GBPUSD might be tired from its climb as price seems to be forming a head and shoulders pattern on its 1-hour time frame.
The pair has yet to complete the right shoulder if the short-term Fib levels keep gains in check.
In particular, price could find resistance at the 1.3200 major psychological level, which has served as an area of interest in the past. For now, price is already hitting resistance around the 38.2% Fibonacci retracement level that lines up with the 200 SMA dynamic inflection point.
The 100 SMA is below the longer-term 200 SMA so the path of least resistance is to the downside. Also, stochastic is nearing the overbought zone, which means that sellers could take control of price action soon. If so, GBPUSD could head back to the lows at 1.3050, which is the neckline of the head and shoulders pattern.

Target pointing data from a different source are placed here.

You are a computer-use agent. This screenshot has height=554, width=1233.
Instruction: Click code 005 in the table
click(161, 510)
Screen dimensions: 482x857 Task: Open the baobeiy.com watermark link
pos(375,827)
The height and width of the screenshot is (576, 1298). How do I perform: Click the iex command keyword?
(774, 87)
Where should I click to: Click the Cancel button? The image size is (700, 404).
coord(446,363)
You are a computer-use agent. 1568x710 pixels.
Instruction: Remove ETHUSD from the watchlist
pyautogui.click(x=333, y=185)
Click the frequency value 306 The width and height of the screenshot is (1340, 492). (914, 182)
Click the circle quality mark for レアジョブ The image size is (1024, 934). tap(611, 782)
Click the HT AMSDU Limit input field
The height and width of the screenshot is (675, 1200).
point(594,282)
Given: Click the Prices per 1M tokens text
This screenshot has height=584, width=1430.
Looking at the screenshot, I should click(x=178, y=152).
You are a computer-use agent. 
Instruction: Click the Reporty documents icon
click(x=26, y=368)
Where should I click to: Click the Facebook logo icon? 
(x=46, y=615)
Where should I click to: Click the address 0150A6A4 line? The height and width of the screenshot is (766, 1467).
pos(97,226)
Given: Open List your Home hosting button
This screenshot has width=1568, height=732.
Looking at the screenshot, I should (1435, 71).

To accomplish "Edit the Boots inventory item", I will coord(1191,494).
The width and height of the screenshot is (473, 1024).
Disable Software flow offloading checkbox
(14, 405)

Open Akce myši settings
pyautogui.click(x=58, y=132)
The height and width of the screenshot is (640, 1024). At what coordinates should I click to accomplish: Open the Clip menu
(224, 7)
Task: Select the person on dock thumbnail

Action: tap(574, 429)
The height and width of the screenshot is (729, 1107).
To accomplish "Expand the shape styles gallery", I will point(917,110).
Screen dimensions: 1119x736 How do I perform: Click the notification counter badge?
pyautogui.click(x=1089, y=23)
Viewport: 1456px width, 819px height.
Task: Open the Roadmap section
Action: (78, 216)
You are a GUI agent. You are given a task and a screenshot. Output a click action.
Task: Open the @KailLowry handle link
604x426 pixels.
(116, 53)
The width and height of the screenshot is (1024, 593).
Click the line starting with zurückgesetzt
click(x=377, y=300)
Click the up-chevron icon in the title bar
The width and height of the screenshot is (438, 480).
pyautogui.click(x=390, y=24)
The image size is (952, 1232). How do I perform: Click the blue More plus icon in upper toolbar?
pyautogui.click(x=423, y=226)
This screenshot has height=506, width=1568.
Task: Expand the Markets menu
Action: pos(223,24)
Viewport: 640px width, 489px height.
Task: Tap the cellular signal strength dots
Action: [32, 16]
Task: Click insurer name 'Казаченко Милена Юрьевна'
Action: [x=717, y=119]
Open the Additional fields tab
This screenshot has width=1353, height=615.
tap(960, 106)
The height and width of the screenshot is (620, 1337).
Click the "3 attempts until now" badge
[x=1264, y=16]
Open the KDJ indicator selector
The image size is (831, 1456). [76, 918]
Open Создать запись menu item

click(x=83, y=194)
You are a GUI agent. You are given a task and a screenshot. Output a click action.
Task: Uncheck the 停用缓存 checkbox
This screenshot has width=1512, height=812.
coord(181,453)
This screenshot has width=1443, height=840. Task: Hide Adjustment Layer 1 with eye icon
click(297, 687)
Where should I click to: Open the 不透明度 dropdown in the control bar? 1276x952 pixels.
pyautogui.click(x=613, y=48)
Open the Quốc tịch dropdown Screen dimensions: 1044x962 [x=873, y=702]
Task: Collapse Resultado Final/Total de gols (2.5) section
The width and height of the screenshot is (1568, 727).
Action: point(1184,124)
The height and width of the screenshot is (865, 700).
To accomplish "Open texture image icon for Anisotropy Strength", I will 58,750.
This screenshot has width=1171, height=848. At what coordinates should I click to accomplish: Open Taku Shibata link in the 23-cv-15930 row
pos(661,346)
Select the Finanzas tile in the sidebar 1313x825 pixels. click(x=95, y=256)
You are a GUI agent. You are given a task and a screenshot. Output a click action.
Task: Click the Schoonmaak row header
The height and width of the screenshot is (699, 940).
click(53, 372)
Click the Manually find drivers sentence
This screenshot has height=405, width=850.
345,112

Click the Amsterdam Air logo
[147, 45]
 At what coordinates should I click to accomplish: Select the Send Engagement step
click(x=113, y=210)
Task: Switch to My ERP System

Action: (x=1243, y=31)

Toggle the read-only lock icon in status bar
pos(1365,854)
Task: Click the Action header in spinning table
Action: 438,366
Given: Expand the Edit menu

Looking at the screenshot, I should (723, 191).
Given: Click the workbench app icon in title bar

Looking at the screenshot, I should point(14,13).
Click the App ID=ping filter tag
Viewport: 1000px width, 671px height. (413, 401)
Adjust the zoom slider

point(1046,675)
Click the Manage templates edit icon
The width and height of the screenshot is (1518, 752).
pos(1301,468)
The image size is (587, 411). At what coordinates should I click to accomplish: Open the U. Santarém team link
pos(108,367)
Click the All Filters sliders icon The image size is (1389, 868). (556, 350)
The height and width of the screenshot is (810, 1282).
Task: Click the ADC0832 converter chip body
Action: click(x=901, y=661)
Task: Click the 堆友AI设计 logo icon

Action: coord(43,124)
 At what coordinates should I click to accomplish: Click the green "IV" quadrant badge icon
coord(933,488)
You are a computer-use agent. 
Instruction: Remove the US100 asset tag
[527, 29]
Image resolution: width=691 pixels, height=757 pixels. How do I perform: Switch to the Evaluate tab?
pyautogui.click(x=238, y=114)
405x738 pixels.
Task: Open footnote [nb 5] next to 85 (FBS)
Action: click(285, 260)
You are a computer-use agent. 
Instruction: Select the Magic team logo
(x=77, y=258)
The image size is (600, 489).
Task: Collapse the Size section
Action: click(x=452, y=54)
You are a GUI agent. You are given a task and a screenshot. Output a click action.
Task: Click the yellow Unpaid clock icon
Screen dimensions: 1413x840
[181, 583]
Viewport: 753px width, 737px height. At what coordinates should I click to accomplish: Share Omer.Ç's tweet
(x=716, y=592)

Data from the US came in mixed yesterday but traders still seem hopeful that Fed rate hike expectations could stay in play. The ADP report printed a 177K increase in hiring for August, higher than the projected 174K figure. The July figure was upgraded to show a 194K increase from the initially reported 179K gain. Meanwhile, the Chicago PMI showed a sharper than expected drop to 51.5 to show a slowdown in industry growth.
Event risks for today include the UK manufacturing PMI release. Analysts are expecting to see a rise from 48.2 to 49.1 to indicate a slower pace of industry contraction. Stronger than expected data could assure traders that the UK economy is able to stay afloat even after the Brexit vote.
As for the US, initial jobless claims and the ISM manufacturing PMI are up for release. A drop from 52.6 to 52.0 is expected for the PMI but traders are likely to pay closer attention to the jobs component to see if it would hint at a stronger NFP reading or not. Analysts are expecting to see a 186K increase in the NFP report for August, lower than the earlier 255K gain.